> [REQUIREMENT 1]
In the smart building lab text, restate the paragraph beginning "Smart Building Solutions, Inc. specializes" more briefly while keeping its main facts.

After completing this lab, you will be able to:

- Explain the distributed architecture of Spark in the context of smart building monitoring
- Simulate real-time sensor data for HVAC systems in a building
- Perform SQL queries to detect critical environmental conditions and calculate average readings
- Determine the aggregated results to the console for immediate insights into room conditions


## Background
Smart Building Solutions, Inc. specializes in optimizing HVAC (heating, ventilation, and air conditioning) systems to enhance comfort and energy efficiency in commercial buildings. By monitoring temperature and humidity levels in real-time across various rooms, the company aims to ensure optimal indoor conditions and preemptively address potential HVAC issues.

With a continuous influx of sensor data, Smart Building Solutions needs to process and analyze this data in real-time to maintain the quality of the indoor environment.

Data on locating visible targets
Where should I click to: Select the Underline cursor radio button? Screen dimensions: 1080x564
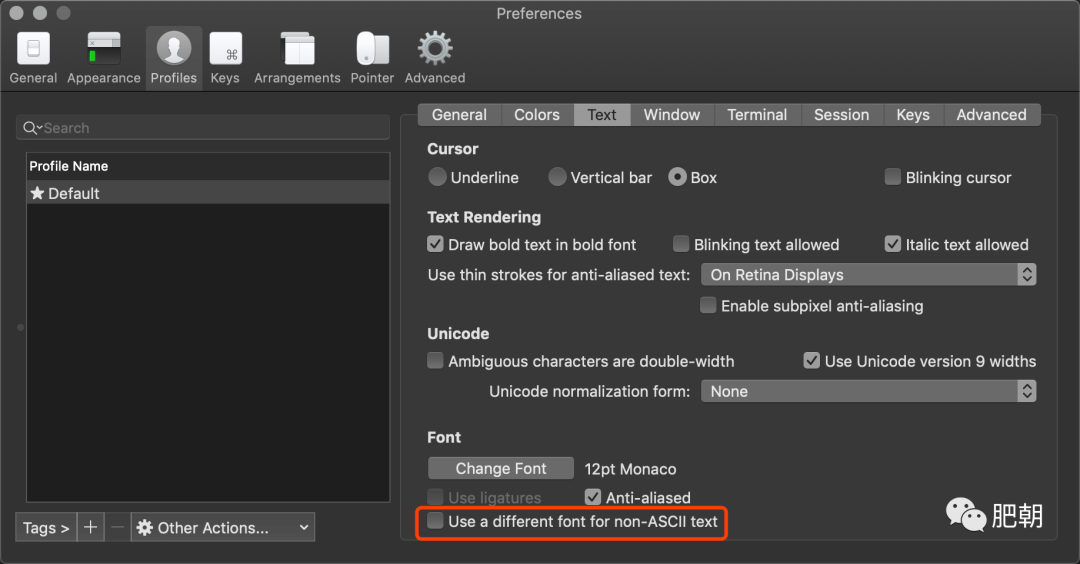click(437, 177)
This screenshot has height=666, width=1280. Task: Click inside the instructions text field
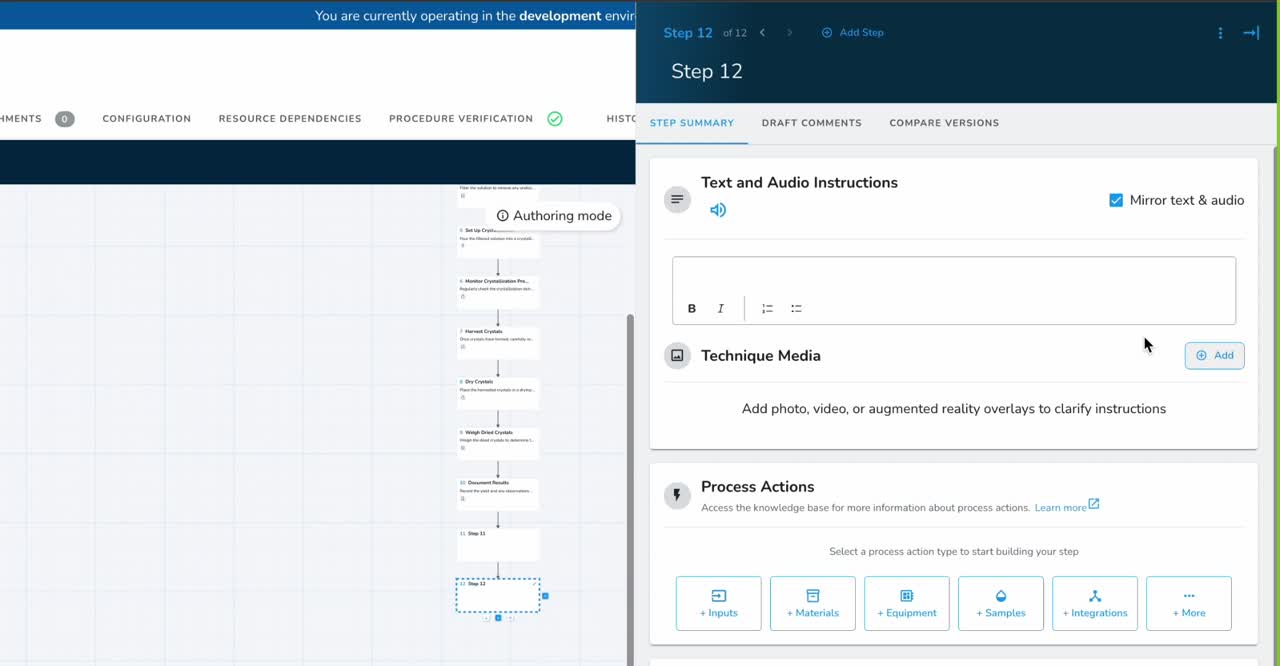coord(953,276)
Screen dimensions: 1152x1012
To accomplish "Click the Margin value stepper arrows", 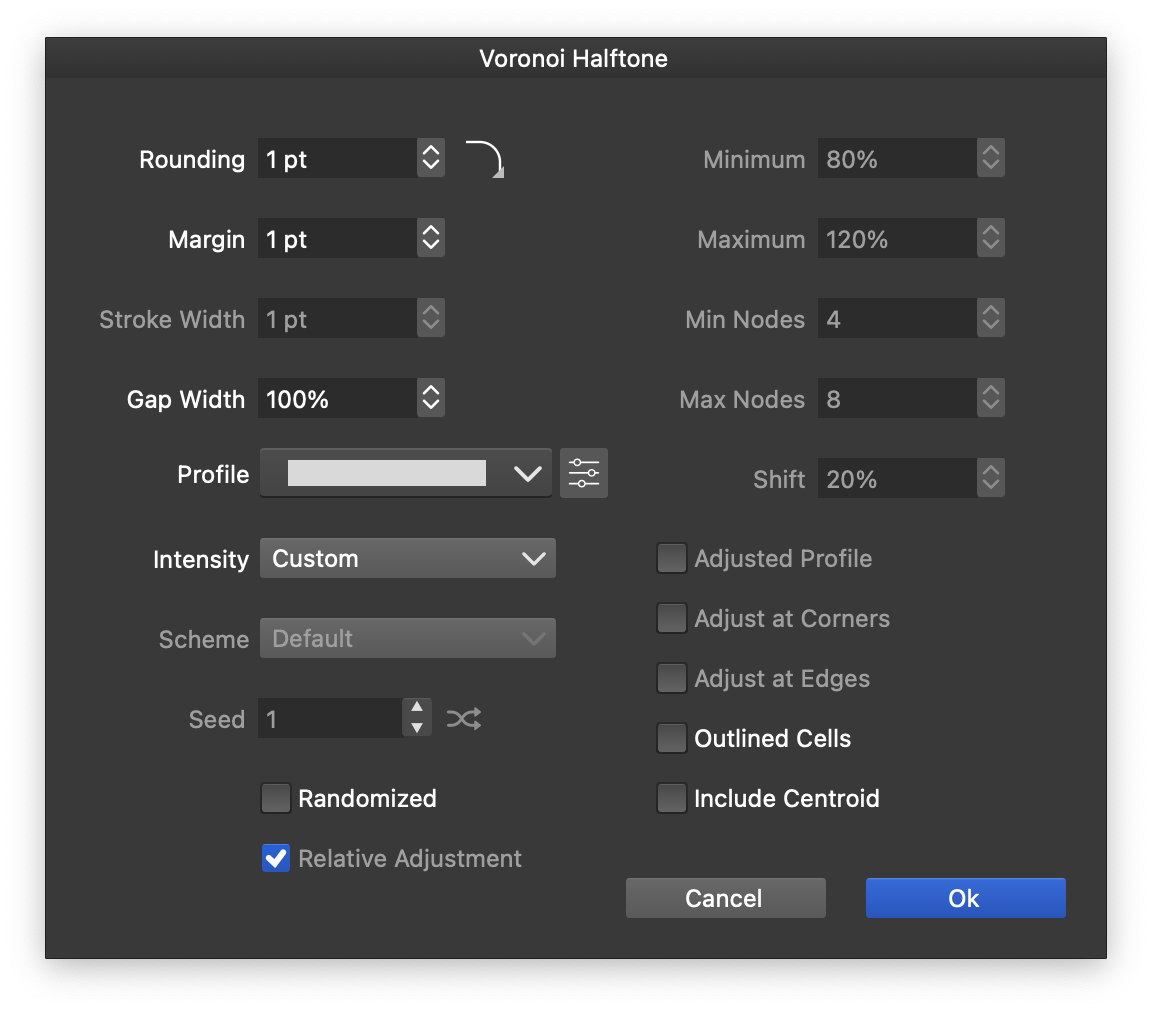I will [x=431, y=238].
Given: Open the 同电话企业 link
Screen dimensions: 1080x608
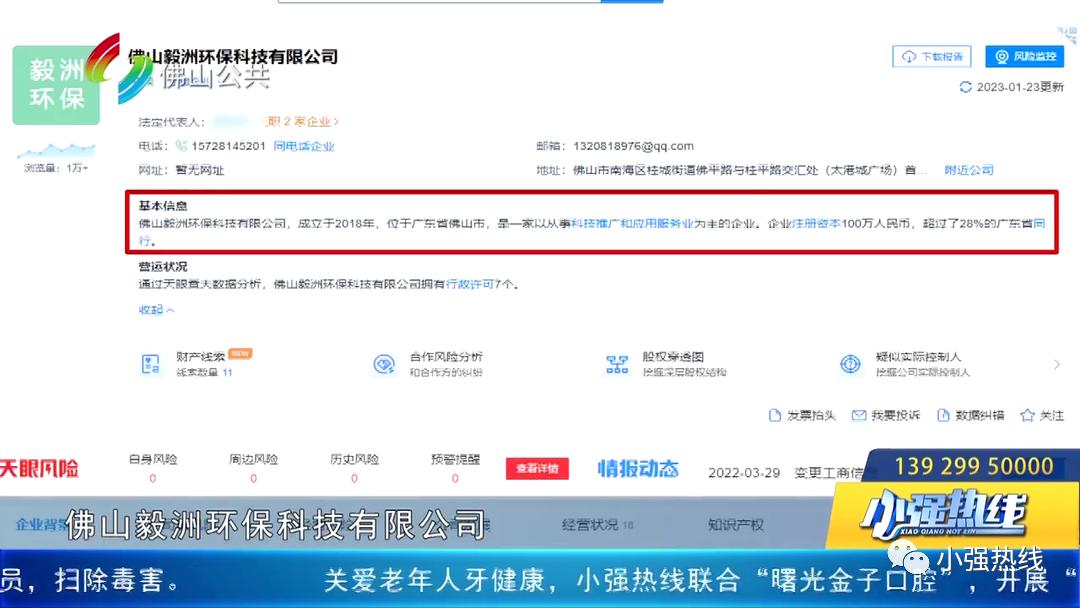Looking at the screenshot, I should pos(304,146).
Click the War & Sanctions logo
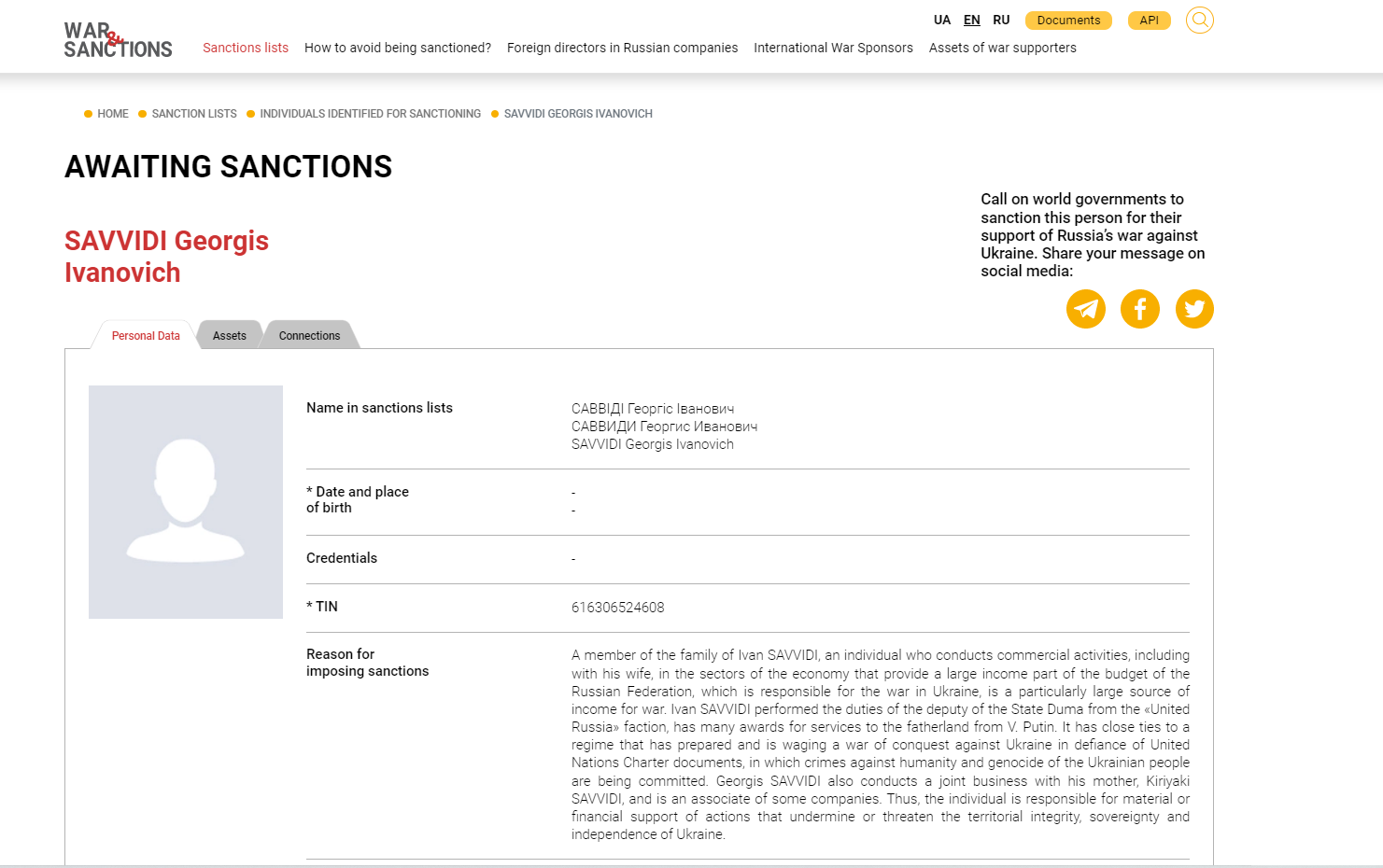Screen dimensions: 1383x868 [x=118, y=40]
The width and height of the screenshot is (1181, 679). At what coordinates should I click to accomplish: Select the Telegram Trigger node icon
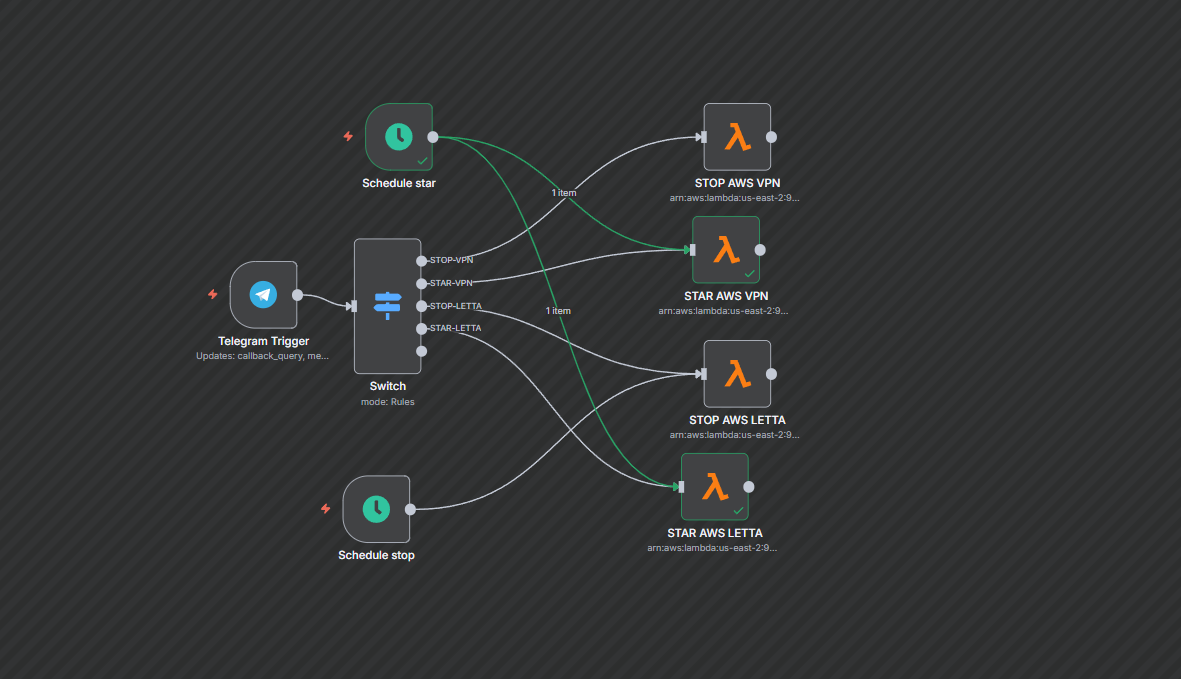(x=263, y=294)
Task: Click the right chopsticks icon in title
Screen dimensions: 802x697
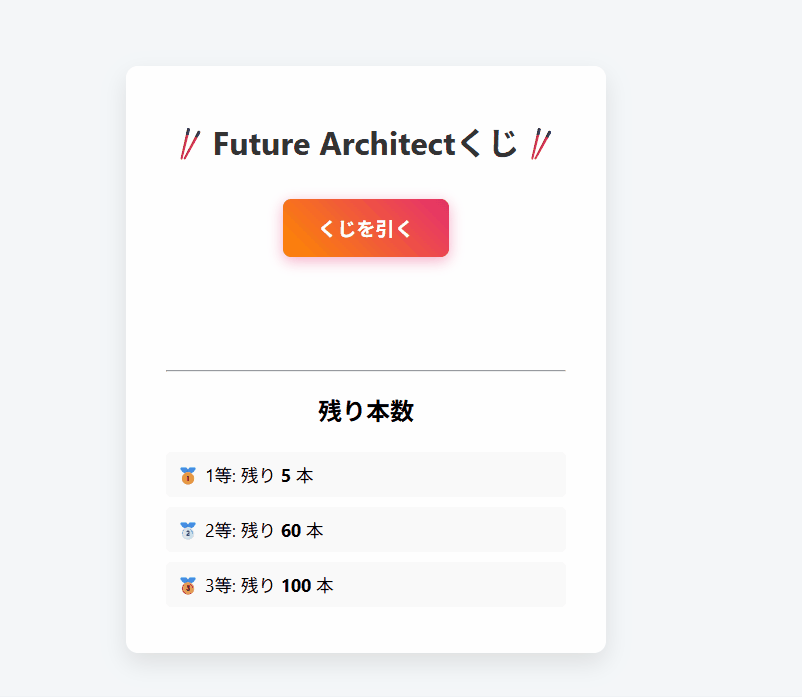Action: tap(541, 145)
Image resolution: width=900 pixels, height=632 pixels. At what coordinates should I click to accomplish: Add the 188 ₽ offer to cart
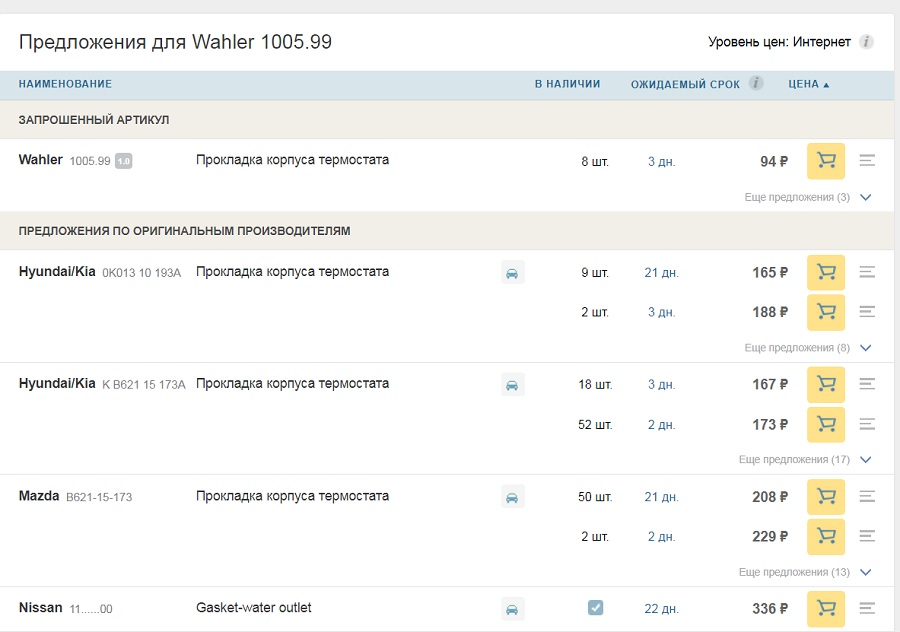tap(826, 312)
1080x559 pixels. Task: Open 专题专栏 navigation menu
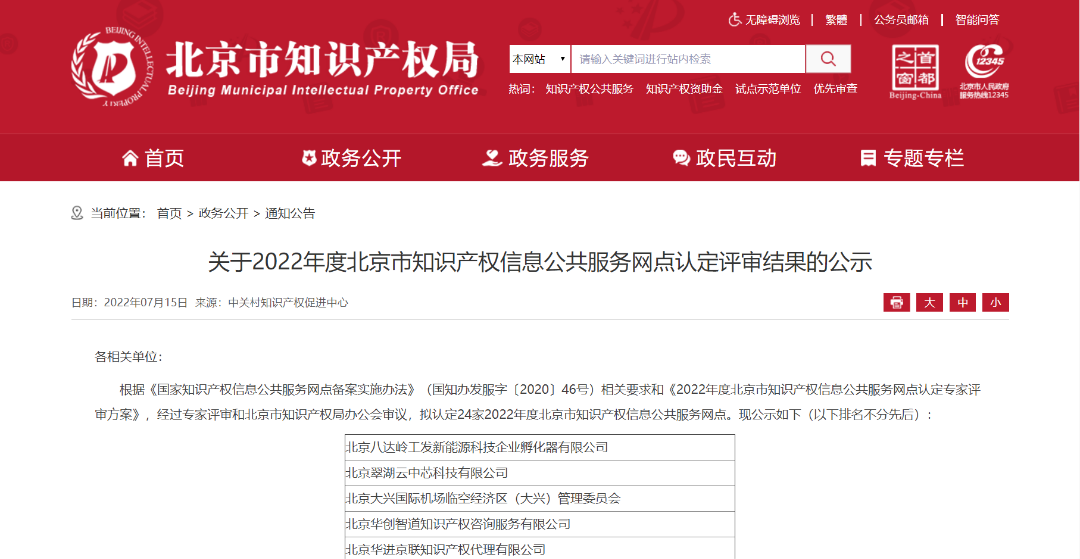(x=912, y=158)
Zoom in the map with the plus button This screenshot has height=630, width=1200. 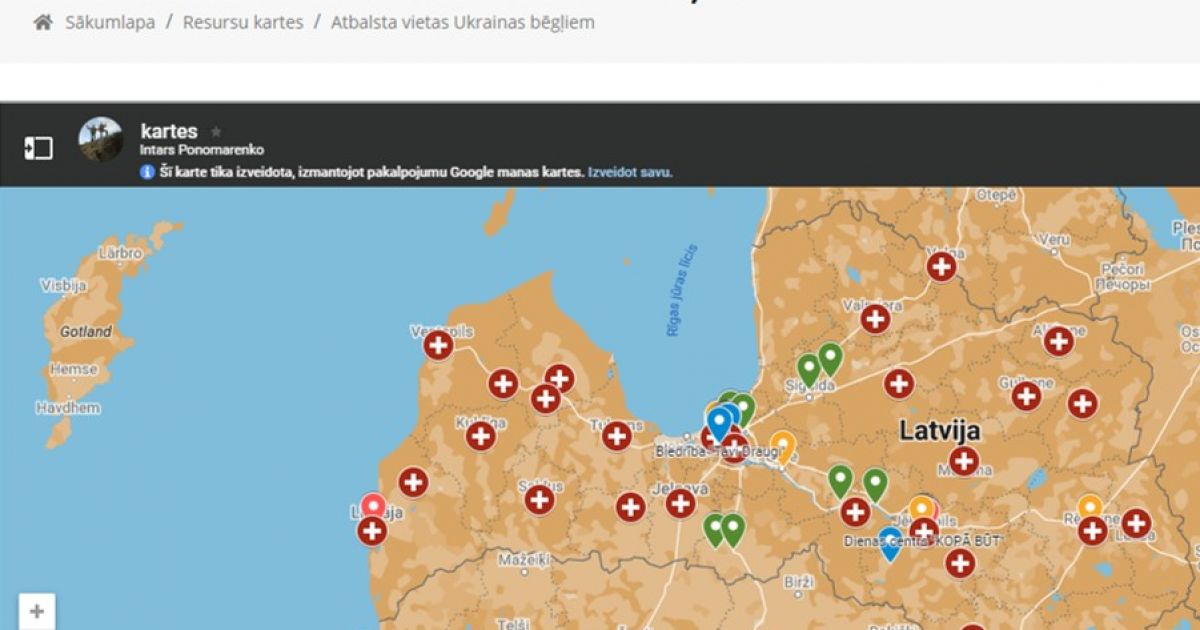point(37,611)
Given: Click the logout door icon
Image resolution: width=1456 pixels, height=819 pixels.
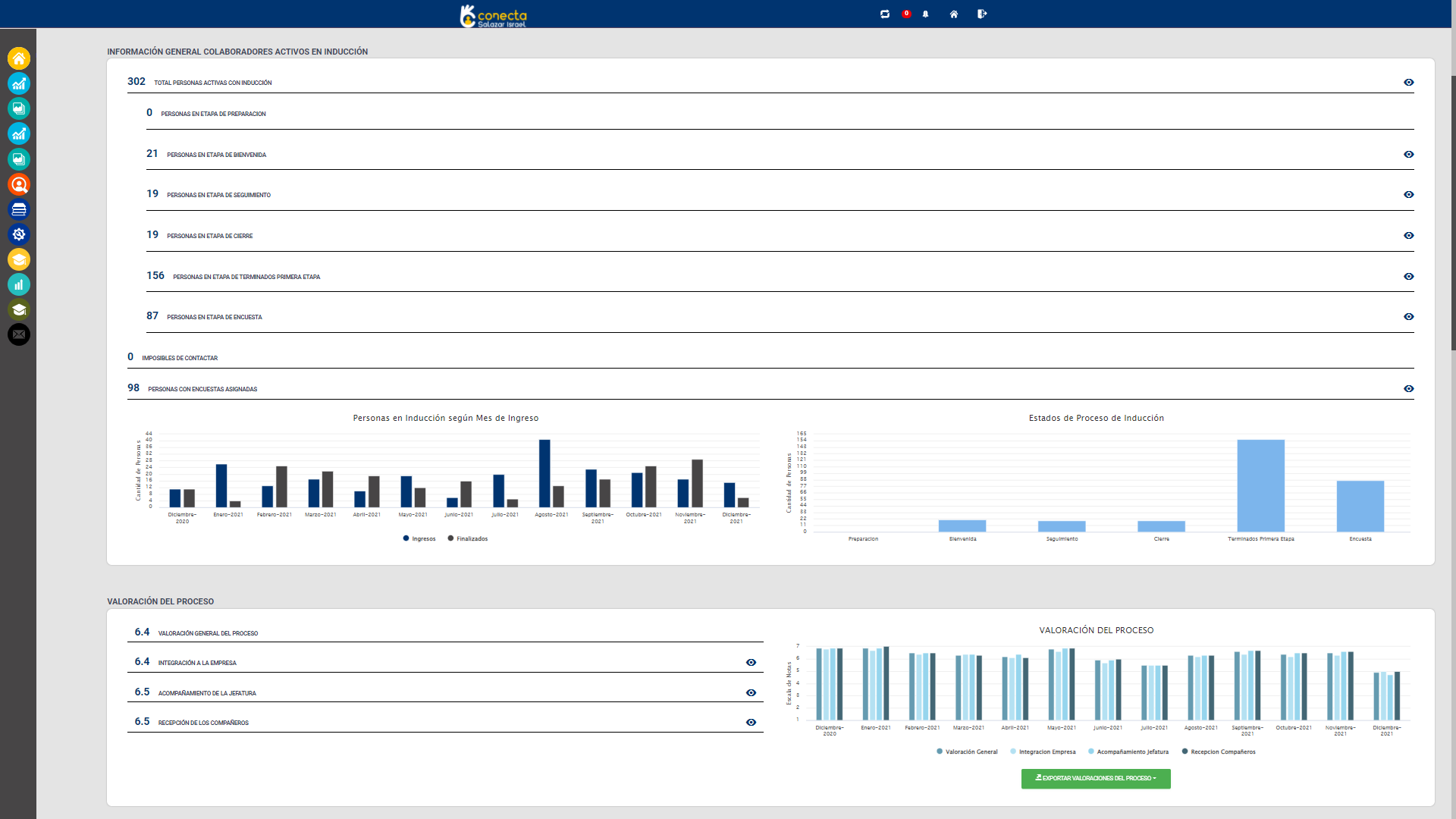Looking at the screenshot, I should (x=982, y=14).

> [REQUIREMENT 2]
Output everything in the entries from the line containing "Click the War & Sanctions logo" down to the line containing "Action: tap(541, 145)" as a numbered list, including both of those lines, omitting blank lines and leaving out the pictures.

> [FULL RESPONSE 1]
Smart Building Solutions, Inc. optimizes HVAC (heating, ventilation, and air conditioning) systems to improve comfort and energy efficiency in commercial buildings. It monitors temperature and humidity in real time across various rooms to keep indoor conditions optimal and head off potential HVAC issues.

> [FULL RESPONSE 2]
1. Click the War & Sanctions logo
2. Screen dimensions: 1383x868 [x=118, y=40]
3. The width and height of the screenshot is (1181, 679). At what coordinates should I click to accomplish: Select the Telegram Trigger node icon
4. (x=263, y=294)
5. Task: Click the right chopsticks icon in title
6. Screen dimensions: 802x697
7. Action: tap(541, 145)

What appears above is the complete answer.